Después de un buen primer tiempo de Argentina en el que Sampaoli dejó de ser, para mi compañero de asiento, un ch… p… (no tardaría tanto en volver a serlo), la antropofagia en las tribunas retomó de la manera más argentina. Dos filas debajo, un hincha miraba el partido de pie. Se suponía que era por la tensión, o por el viejo rito de las populares de los estadios argentinos: el fútbol se mira parado. Pero quien estaba en la fila de arriba, y debía erguirse para ver el campo de juego le empezó a insistir para que se sentara. Las 15 personas que estábamos alrededor comenzamos a tomar partido por uno u otro. La situación se puso tensa. El hincha que estaba de pie mostró finalmente el motivo que le impedía sentarse: tenía un yeso en la pierna y no podía doblarla. Era una razón incontrastable, pero para muchos ya era demasiado tarde: habían comenzado las amenazas y hubo algún revoleo de manos entre gente que no sólo no se conocía, sino que además se presumía muy educada, o al menos con esa posibilidad –había pagado más de 150 mil pesos por el viaje–. Lo que evitó lo que parecía una pelea inminente fue el penal que Javier Mascherano cometió en nuestro arco más lejano y que nadie vio, pero sí escuchamos, cuando alguien anunció de fondo: “Déjense de pelotudeces que hay penal para Nigeria”. El drama colectivo, la inminencia del desastre patrio, volvió a unirnos.

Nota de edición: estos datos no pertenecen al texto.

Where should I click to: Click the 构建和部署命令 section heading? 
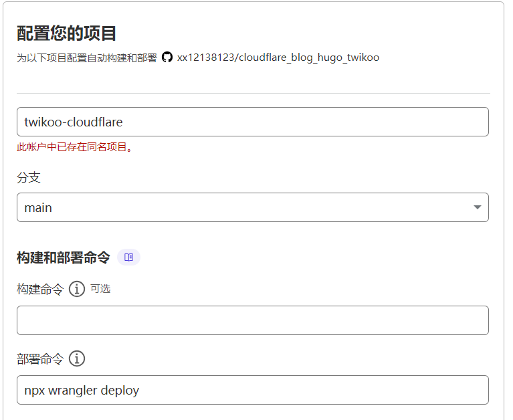pos(63,257)
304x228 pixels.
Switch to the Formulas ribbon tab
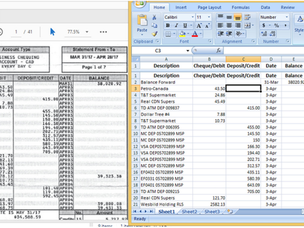(240, 7)
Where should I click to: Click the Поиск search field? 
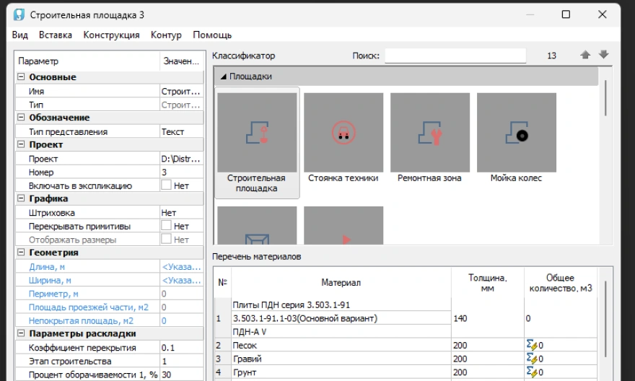pyautogui.click(x=455, y=56)
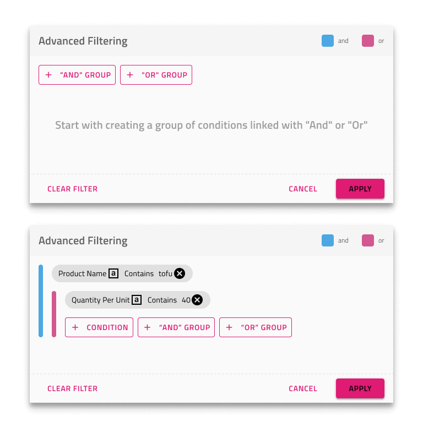Click the pink "or" legend swatch in the lower dialog
The width and height of the screenshot is (423, 428).
(367, 240)
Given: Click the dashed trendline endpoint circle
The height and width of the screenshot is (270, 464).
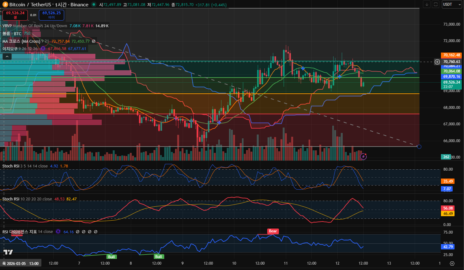Looking at the screenshot, I should click(419, 147).
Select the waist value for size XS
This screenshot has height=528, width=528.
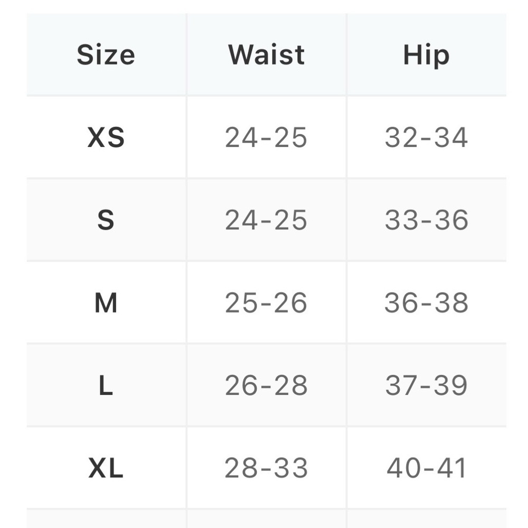coord(266,137)

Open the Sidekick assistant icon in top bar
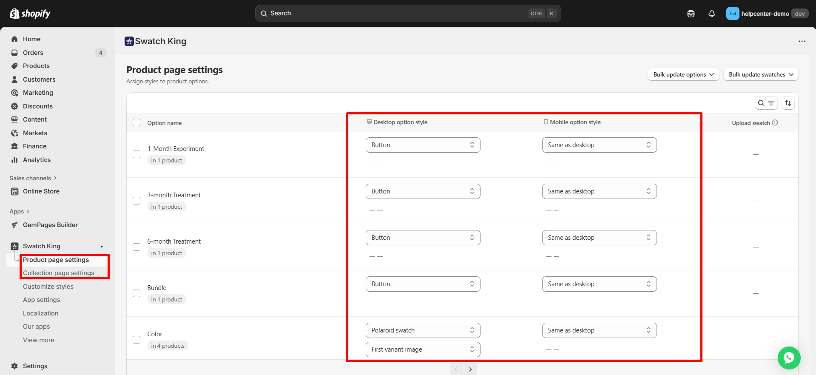coord(691,14)
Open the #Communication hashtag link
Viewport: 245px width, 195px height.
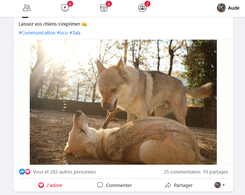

En San Petersburgo no podía hacerse de noche para Argentina –ni para Messi ni para Sampaoli– porque el día dura 24 horas. Una vez que llegó el gol de Rojo y los festejos del final, el pampeano ofendido con Sampaoli porque se había sacado una foto con Cristina –o eso dijo, pero en verdad en Google aparece una imagen del entrenador con Macri en la Quinta de Olivos–, duplicó el motivo de su felicidad:
-¡Ahora que nos toca Francia se me revalorizaron las tres entradas que tengo de más! Y encima son Hospitality (de lujo). Las voy a vender una fortuna, –me dijo, mientras allá abajo los jugadores, que finamente habían llegado hasta la orilla, no querían dejar la cancha–.
Fue entonces que recordé una frase que hace varios años le escuché decir a Pablo Llonto, colega, que “los Mundiales son de los jugadores, no de los periodistas”, y la trasladé a algunos de los hinchas presentes en Rusia, a los que seguramente el fútbol no les volverá a importar hasta Qatar 2022, cuando volverán a un Mundial para insultar al enemigo de turno y hacer cuentas de dinero. Que me perdonen los pibes que ahorran cuatro años enteros para seguir a la selección: ésos sí que emocionan, ésos sí que merecen lo mejor.